Mama Finch is then joined by the young fledgling. Mama is teaching her juvenile how to drink but still has to help out sometimes by giving the fledging water directly. It will learn to do this on its own with Mama and Papa's great coaching.
The fledgling looks puzzled when Mama or Papa flies away. It is a tactic to try to get the young one to discover drinking directly from the fountain on its own.
The finches don't own exclusive rights to the water fountain, so they have to know when to share. When a female Anna's hummingbird approaches, the finch gets one last drink and then acquiesces to let the hummingbird take a turn.
This female Anna's is a little more cautious in approaching the fountain than other hummingbirds. She may be young or she may simply be out of her territory (hummingbirds are highly territorial and will chase off interlopers as soon as they are discovered).
She flits and darts as if she's trying to view the gurgling water from every possible angle before imbibing. She is probably feeling little droplets of water as they splash off the fountain. You can see some in the photo below.
The hummingbird is sure she wants to get a drink now and sticks out her long little tongue in anticipation of sipping from the burbling water.
She darts in and back out over and over with her tongue out catching little sips every time she goes close to the water.
After a few drinks, the hummingbird decides she has time to take a bath too.

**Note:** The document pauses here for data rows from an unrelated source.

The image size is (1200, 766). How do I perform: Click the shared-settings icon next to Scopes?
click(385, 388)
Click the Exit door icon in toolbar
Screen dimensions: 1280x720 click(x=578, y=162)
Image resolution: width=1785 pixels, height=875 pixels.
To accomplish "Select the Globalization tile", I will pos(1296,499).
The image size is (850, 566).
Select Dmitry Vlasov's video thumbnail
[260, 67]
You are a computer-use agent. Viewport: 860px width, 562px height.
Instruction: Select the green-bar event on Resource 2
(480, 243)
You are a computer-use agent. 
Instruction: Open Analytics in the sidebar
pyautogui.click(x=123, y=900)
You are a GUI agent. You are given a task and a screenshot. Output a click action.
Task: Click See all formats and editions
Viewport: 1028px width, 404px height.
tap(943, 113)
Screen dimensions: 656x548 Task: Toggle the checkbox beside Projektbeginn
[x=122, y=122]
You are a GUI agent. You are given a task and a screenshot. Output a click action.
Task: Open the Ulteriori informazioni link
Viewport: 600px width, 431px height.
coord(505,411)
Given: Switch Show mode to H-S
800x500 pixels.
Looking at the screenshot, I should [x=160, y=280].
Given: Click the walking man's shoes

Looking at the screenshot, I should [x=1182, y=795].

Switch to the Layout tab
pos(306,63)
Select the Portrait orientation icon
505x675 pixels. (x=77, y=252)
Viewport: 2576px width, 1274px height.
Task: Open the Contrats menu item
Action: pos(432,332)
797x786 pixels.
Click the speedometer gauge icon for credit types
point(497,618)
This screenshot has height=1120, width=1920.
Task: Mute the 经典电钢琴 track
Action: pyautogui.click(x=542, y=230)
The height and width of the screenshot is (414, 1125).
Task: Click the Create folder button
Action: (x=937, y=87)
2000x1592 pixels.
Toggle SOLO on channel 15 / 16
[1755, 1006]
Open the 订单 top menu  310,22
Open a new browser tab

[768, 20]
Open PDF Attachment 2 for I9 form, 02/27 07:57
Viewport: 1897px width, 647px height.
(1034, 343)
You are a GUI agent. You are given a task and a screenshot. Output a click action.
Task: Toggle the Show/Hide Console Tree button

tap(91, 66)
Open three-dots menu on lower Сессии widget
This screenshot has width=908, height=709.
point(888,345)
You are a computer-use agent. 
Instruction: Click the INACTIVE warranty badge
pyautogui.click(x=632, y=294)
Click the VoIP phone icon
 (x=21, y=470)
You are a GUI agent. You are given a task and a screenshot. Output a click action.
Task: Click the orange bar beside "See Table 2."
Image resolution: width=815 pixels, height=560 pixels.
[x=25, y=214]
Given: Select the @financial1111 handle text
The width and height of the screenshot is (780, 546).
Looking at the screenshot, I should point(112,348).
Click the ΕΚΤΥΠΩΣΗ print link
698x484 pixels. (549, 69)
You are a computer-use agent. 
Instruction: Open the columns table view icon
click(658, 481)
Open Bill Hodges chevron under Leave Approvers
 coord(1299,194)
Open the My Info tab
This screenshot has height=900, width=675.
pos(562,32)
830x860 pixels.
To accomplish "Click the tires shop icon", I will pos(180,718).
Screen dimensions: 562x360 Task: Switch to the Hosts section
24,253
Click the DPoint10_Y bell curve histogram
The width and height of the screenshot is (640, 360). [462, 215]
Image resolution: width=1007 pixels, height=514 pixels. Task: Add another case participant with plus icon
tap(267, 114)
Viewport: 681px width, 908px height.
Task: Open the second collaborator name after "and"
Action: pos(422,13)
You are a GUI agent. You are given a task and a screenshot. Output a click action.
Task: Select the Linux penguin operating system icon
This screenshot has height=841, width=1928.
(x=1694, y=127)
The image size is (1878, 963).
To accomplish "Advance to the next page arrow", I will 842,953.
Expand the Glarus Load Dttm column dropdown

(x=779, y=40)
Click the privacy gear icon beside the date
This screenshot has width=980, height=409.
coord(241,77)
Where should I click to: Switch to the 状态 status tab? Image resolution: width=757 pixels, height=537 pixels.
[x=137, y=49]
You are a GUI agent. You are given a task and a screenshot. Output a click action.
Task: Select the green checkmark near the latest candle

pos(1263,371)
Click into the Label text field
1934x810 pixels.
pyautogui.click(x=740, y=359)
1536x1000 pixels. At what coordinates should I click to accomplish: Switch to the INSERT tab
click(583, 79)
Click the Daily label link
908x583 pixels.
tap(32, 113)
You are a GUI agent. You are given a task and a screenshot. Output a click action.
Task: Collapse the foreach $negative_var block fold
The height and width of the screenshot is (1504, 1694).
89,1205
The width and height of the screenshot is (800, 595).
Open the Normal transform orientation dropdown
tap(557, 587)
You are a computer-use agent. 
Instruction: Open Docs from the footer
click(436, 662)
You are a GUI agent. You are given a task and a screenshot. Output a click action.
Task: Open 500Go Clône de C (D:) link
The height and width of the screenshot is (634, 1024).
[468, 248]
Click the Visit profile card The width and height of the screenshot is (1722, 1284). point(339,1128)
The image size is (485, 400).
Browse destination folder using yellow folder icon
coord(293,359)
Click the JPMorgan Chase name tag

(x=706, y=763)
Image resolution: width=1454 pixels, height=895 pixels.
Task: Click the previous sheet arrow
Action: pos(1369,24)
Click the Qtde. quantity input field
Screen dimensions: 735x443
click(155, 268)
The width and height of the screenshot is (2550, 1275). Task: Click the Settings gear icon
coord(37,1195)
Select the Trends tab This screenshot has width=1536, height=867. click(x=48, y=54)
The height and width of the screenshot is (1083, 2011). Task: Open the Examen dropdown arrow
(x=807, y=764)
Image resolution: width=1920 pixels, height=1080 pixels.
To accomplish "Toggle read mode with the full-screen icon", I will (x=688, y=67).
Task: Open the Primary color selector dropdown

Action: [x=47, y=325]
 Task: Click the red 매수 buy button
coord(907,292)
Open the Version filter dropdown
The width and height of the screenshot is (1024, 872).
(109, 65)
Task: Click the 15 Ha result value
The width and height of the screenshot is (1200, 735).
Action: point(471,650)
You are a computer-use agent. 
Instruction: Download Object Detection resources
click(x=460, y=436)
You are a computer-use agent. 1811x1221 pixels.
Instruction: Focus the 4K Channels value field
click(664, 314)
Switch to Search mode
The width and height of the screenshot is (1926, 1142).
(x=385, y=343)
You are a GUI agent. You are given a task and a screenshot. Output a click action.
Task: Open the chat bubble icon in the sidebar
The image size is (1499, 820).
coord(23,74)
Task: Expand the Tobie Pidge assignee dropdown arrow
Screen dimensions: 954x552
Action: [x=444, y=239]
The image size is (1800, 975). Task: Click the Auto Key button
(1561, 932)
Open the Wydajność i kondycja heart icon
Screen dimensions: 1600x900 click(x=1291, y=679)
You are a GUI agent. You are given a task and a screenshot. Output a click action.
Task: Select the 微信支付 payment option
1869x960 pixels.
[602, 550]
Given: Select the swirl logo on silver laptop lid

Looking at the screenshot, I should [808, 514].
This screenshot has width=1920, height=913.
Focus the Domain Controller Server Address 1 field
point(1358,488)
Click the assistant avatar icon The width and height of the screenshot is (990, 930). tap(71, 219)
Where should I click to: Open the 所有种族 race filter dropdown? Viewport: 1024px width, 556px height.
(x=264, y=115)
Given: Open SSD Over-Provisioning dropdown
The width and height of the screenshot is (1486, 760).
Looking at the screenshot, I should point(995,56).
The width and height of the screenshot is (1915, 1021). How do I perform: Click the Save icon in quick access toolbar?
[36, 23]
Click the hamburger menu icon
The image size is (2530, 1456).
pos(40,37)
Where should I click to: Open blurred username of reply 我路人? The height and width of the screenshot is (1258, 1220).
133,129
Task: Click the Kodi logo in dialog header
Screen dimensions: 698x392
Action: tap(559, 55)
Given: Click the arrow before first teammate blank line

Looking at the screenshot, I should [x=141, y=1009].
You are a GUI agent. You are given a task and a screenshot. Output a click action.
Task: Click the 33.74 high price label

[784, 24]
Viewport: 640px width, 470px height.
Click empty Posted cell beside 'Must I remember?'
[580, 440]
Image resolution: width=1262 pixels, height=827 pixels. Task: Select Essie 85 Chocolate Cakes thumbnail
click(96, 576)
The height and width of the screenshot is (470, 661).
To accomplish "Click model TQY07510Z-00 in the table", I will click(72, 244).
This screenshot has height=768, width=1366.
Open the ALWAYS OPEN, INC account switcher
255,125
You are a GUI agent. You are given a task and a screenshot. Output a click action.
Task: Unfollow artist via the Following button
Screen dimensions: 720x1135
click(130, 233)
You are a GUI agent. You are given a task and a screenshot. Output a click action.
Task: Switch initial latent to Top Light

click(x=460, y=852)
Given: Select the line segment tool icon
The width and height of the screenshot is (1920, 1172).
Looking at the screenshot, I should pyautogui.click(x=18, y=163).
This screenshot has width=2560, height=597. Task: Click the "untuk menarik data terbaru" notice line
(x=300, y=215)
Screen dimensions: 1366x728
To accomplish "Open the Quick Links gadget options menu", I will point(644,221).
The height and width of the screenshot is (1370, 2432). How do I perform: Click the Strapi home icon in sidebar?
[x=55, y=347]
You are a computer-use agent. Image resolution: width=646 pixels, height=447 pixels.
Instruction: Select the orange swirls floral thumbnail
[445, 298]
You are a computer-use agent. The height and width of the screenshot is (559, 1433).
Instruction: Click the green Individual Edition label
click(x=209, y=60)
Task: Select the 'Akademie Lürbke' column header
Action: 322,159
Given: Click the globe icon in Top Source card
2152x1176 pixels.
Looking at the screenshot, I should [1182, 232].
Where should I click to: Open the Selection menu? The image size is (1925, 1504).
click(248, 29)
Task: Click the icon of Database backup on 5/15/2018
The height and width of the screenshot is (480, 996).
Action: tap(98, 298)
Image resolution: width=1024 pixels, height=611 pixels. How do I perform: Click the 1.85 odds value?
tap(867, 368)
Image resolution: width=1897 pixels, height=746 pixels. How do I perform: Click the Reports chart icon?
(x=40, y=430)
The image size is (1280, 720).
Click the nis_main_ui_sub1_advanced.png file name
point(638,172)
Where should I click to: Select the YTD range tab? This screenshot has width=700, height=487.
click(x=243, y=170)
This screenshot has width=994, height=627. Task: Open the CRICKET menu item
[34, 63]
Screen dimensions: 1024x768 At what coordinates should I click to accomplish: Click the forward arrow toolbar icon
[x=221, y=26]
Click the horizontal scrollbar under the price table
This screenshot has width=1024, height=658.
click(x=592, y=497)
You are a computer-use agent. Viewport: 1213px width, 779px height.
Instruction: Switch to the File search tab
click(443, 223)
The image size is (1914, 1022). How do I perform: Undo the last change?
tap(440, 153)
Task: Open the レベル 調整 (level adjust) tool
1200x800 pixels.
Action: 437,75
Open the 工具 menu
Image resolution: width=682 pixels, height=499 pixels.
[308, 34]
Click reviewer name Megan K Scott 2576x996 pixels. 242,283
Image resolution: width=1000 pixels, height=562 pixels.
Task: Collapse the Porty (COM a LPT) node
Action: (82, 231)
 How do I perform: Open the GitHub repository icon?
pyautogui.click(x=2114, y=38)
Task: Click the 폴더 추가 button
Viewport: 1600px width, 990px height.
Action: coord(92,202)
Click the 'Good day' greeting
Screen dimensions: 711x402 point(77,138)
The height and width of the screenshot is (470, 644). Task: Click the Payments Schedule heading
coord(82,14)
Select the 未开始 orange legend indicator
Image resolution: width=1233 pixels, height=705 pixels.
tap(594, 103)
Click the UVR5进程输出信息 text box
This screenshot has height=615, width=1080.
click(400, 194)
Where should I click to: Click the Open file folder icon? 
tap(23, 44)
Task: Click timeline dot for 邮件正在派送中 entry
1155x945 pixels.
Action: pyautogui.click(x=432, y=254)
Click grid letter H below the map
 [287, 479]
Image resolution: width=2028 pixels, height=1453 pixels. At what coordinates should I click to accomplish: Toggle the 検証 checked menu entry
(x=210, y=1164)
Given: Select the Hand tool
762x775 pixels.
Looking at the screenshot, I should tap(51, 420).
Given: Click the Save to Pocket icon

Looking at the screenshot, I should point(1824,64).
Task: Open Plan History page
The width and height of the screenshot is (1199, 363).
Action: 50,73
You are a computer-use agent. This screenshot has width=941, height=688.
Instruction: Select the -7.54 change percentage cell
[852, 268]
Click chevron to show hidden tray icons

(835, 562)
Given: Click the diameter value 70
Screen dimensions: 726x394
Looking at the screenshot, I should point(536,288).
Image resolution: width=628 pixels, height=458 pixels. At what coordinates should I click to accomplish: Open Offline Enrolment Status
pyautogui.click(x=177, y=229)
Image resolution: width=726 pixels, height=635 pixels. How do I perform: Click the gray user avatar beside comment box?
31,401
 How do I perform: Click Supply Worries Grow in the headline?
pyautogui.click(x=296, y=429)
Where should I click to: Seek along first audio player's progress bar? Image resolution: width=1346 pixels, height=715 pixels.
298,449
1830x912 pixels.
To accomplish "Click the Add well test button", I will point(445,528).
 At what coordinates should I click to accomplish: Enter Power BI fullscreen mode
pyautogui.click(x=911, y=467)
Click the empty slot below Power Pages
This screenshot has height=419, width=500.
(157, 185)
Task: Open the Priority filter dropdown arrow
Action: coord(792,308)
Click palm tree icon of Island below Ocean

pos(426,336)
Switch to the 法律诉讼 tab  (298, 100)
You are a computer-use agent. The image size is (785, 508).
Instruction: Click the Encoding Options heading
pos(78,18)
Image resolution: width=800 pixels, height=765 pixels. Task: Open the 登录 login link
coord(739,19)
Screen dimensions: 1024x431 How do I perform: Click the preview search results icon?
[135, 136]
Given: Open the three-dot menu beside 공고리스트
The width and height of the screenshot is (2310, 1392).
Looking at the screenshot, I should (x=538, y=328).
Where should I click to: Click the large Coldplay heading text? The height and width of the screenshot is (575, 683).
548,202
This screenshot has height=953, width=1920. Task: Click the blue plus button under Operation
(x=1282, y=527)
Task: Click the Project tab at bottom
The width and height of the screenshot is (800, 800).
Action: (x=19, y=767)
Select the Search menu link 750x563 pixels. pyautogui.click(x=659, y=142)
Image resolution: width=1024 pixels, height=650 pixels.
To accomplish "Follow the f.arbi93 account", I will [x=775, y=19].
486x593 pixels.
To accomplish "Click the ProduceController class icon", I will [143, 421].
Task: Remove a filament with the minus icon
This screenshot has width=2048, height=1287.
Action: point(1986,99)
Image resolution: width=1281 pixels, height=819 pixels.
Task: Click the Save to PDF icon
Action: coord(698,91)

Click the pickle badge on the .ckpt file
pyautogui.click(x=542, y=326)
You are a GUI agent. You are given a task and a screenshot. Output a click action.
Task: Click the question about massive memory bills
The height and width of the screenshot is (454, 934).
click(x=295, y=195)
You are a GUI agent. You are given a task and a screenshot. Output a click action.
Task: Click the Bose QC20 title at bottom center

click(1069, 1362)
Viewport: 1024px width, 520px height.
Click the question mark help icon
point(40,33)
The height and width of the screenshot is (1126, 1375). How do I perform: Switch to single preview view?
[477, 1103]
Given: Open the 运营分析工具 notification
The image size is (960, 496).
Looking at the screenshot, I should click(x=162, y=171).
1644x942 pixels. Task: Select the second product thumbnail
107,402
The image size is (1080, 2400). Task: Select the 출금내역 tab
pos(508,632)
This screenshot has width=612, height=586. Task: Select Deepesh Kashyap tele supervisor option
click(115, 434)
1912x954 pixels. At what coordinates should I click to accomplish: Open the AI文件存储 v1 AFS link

She sits her tiny little body right in the middle of the action and drenches herself. Over the next minute or more, she is often completely enveloped in the water. Clearly, she loves baths. She's happy, content, and, eventually, very clean.
Not too far away from the bird fountain amidst the tall-ish grasses growing at the edges of the flagstone and gravels paths that meander through the garden, the visiting feral chicken (who showed up last week) is playing "jungle fowl" and hiding from me as she usually does. But my telephoto lens catches a glimpse of her anyway from across the pond that stands between the two of us. She's not a fan of humans or cameras. So I feel extremely lucky to have gotten another shot of her.